Foco na deputada e no alerta
A deputada federal Carol de Toni, referência em pautas conservadoras no Congresso, passou a denunciar publicamente que o Duolingo estaria utilizando sua plataforma de ensino de idiomas para introduzir, de forma sorrateira, conteúdos ligados à sexualidade e identidade de gênero para crianças, sem aviso prévio e sem filtros de idade claros. Segundo a parlamentar, muitos pais imaginam que os filhos estão apenas aprendendo inglês, mas acabam se deparando com histórias e lições que normalizam temas adultos e relacionamentos homoafetivos, em contextos que diversas famílias consideram incompatíveis com a faixa etária dos menores.
Carol de Toni sustenta que não se trata de atacar indivíduos, mas de defender o papel da família na formação moral e sexual das crianças, bem como o direito dos pais de saber exatamente a que tipo de conteúdo seus filhos estão expostos. Ela ecoa a preocupação de movimentos e petições que acusam o aplicativo de “inserir conteúdo ideológico, incluindo temas LGBTQ+, sem o consentimento dos pais”, pressionando a empresa a abandonar pautas militantes e retornar ao foco exclusivo no ensino de idiomas.
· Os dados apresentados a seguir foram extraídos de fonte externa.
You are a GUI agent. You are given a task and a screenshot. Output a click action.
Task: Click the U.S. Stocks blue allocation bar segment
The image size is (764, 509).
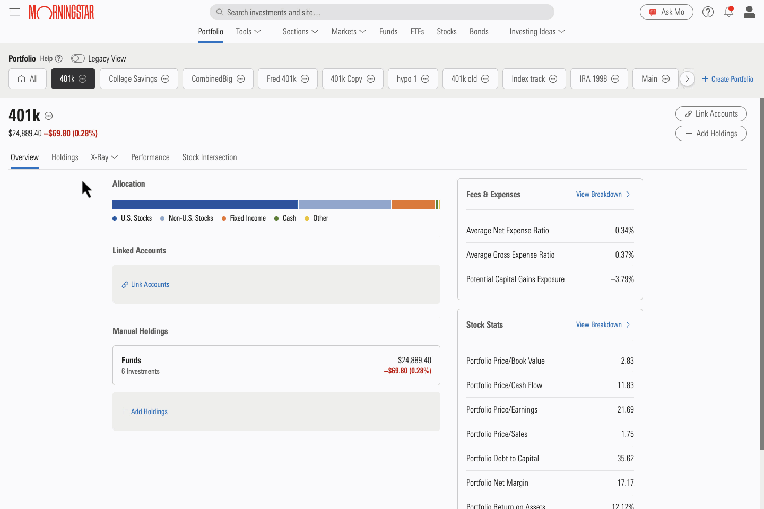pos(205,205)
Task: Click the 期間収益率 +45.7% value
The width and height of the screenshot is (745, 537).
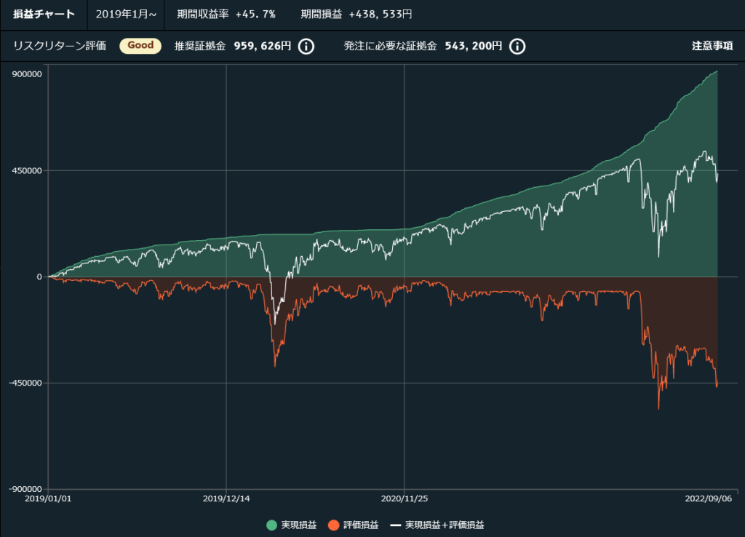Action: [255, 14]
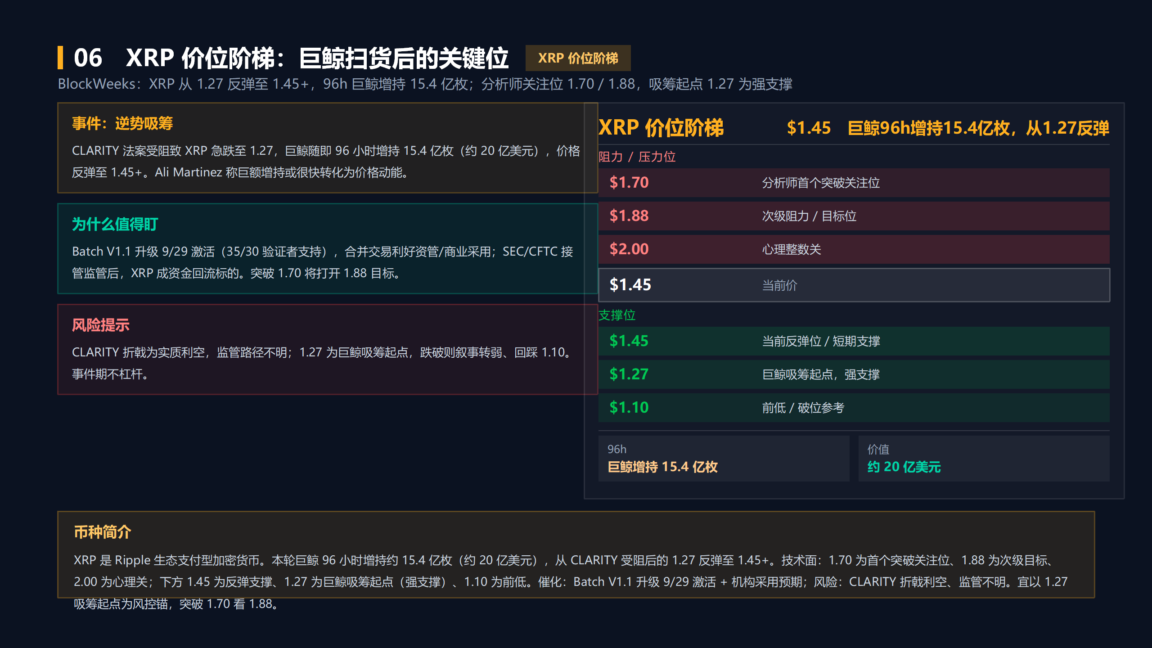Click the XRP 价位阶梯 orange tag badge

(578, 58)
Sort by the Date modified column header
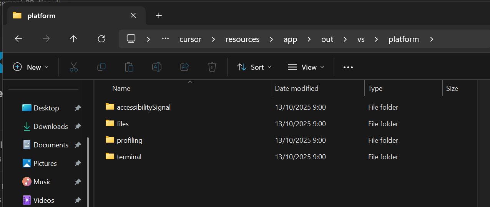This screenshot has height=207, width=490. click(x=297, y=88)
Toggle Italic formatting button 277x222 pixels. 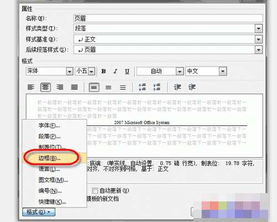coord(116,71)
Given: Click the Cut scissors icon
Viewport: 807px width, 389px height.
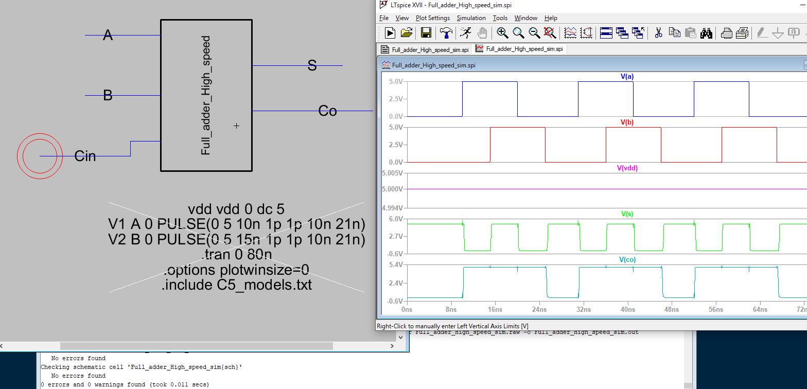Looking at the screenshot, I should [658, 33].
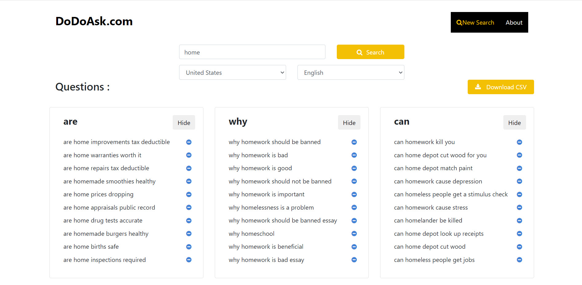
Task: Click the DoDoAsk.com logo link
Action: coord(94,21)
Questionamentos ao Duolingo e direitos dos pais
Críticas semelhantes à da deputada já aparecem em relatos de usuários e reclamações formais, em que pais descrevem terem contratado planos familiares, confiando no caráter pedagógico da ferramenta, e se surpreenderem com histórias que abordam relacionamentos homoafetivos e identidade de gênero para crianças pequenas. Esses casos alimentam o argumento de Carol de Toni de que há uma quebra de confiança e uma violação do direito dos pais de decidir o momento e a forma de tratar esse tipo de tema com seus filhos.
Embora o Duolingo estabeleça políticas de idade mínima, contas infantis e versões específicas para crianças, com algum nível de controle parental, o debate levantado pela deputada expõe o temor de que esses mecanismos sejam insuficientes ou pouco transparentes diante da sensível agenda de sexualidade e gênero. Para Carol, transparência, respeito à infância e primazia da família na educação moral não são negociáveis, e a empresa precisa ser cobrada a explicar que tipo de conteúdo insere em suas lições e como garante que crianças não sejam expostas a ideologia disfarçada de ensino de idiomas.